## Exercise
Repeat the following entries exactly, excluding pictures.

Provided entries section start

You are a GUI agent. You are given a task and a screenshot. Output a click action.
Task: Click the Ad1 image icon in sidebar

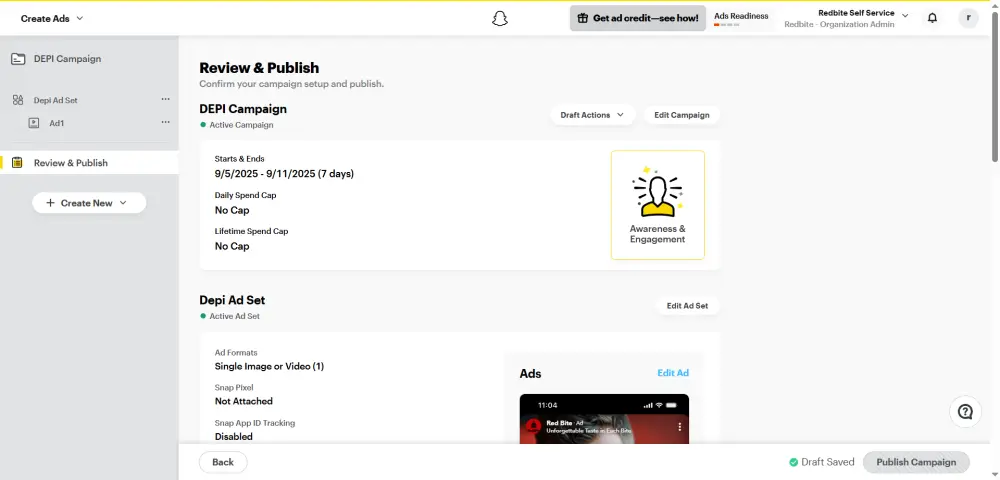click(33, 123)
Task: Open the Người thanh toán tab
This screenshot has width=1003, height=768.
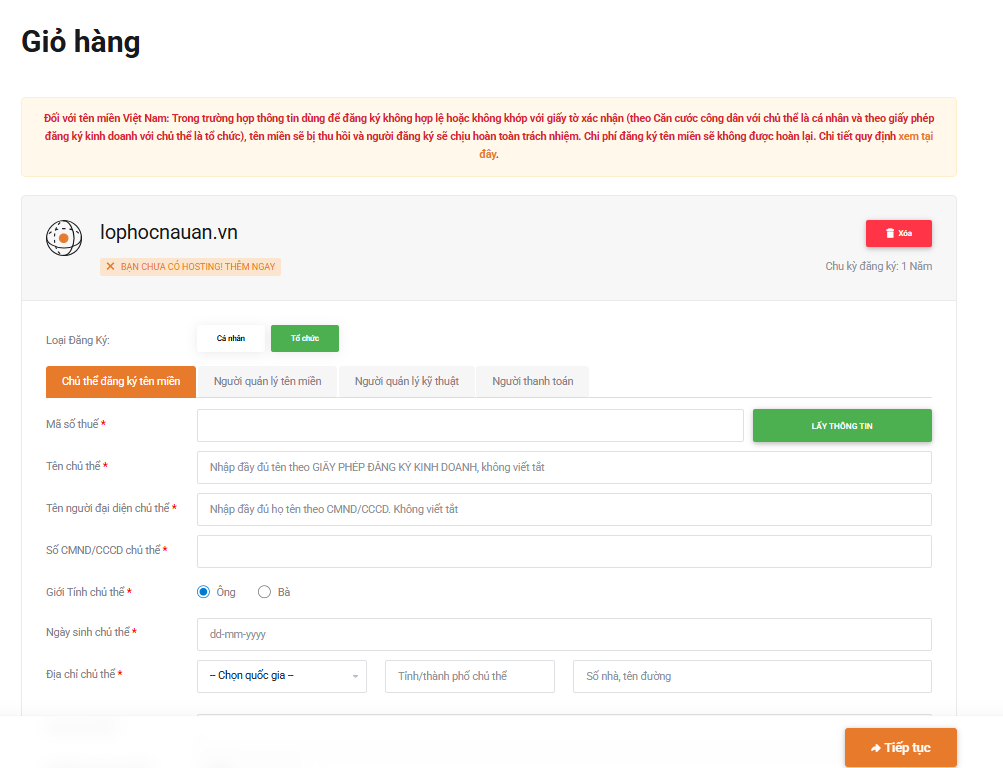Action: 532,381
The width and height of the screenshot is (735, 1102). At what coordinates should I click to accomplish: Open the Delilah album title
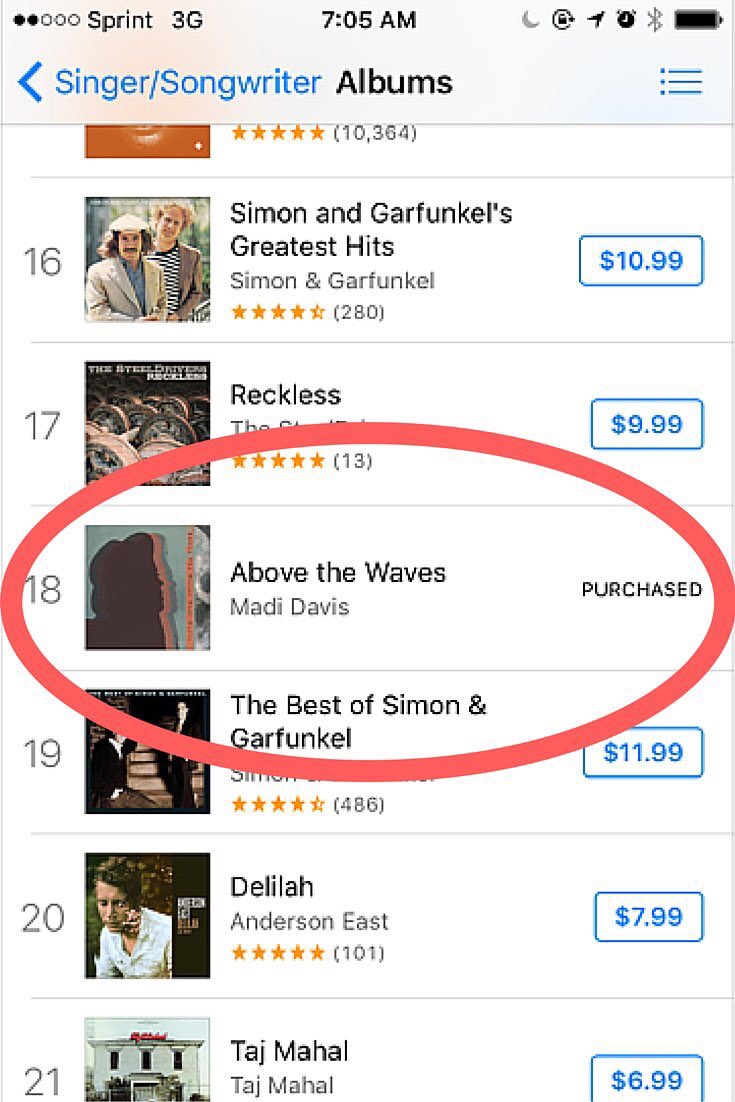pyautogui.click(x=272, y=887)
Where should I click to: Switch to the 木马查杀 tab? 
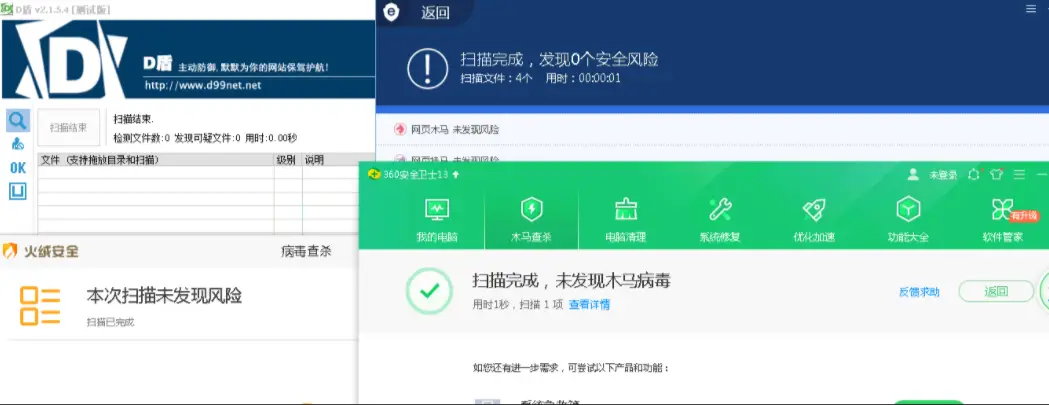click(x=531, y=218)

Provided entries section end

## Written solution
You are a GUI agent. You are given a task and a screenshot. Output a click action.
Task: Click the Ad1 image icon in sidebar

click(33, 123)
Task: Open the Người thanh toán tab
This screenshot has width=1003, height=768.
Action: 532,381
The width and height of the screenshot is (735, 1102). At what coordinates should I click to accomplish: Open the Delilah album title
pyautogui.click(x=272, y=887)
Where should I click to: Switch to the 木马查杀 tab? 
click(x=531, y=218)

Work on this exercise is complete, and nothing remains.